Re: Filtering windows-1252 charset

2006-05-22 Thread Philip Prindeville

Kai Schaetzl wrote:

Philip Prindeville wrote on Thu, 18 May 2006 08:47:48 -0600:

  
How legitimate is email sent as 
windows-1252?



Very, because broken Windows clients use it.

Kai
  


Ah, the Strong Arm school of standards enforcement.  ;-)

-Philip



Re: Filtering windows-1252 charset

2006-05-18 Thread Philip Prindeville
Jonathan Armitage wrote:

I see some spam with windows-1252 or other unwanted character sets at 
the start of the subject. I reject them via an Exim ACL, so SA doesn't 
even have to scan them.
  


Which brings up the subject...  How legitimate is email sent as
windows-1252?

I see absolutely no reason to send it, since it offers no advantage over
iso-8859-1
or utf-8, and the RFC's are pretty clear about using the smallest
encoding that
will fit a message, i.e. usascii = iso-8859-1 = utf-8 (in that order).

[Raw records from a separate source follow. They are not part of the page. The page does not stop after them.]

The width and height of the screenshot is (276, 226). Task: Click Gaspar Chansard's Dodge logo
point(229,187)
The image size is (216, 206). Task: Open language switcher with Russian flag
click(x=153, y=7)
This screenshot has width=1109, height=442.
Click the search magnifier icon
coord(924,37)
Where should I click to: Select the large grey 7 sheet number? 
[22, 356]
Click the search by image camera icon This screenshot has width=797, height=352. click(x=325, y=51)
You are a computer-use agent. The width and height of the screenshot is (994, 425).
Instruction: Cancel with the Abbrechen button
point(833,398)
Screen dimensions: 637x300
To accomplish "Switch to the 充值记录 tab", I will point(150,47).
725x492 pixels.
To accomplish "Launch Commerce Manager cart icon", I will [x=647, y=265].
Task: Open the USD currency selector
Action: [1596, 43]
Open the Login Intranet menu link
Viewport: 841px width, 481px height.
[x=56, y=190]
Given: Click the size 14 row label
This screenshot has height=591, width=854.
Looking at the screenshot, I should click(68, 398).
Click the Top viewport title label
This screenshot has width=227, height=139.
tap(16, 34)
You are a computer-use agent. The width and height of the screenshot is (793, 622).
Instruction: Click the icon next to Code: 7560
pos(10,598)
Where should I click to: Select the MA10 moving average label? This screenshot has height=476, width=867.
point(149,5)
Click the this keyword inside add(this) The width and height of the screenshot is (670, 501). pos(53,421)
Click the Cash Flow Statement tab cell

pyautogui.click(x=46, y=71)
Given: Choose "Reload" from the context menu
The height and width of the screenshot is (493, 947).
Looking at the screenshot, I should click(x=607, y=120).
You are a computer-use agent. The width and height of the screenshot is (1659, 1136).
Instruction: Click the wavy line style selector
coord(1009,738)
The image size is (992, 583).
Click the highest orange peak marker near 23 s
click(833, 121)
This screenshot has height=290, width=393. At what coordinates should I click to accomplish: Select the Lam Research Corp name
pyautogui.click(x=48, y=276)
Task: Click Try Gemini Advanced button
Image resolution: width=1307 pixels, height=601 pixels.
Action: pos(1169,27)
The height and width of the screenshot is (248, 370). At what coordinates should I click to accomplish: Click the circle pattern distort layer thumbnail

Further, if you're in the Unix world (or more broadly, not in the
Windows world),
why would you want to use vendor-specific encodings for no reason other than
they're the broken defaults Microsoft chose to use?

-Philip



RE: Filtering windows-1252 charset

2006-05-18 Thread Bret Miller
 Which brings up the subject...  How legitimate is email sent as
 windows-1252?

 I see absolutely no reason to send it, since it offers no
 advantage over
 iso-8859-1
 or utf-8, and the RFC's are pretty clear about using the smallest
 encoding that
 will fit a message, i.e. usascii = iso-8859-1 = utf-8 (in
 that order).

 Further, if you're in the Unix world (or more broadly, not in the
 Windows world),
 why would you want to use vendor-specific encodings for no
 reason other than
 they're the broken defaults Microsoft chose to use?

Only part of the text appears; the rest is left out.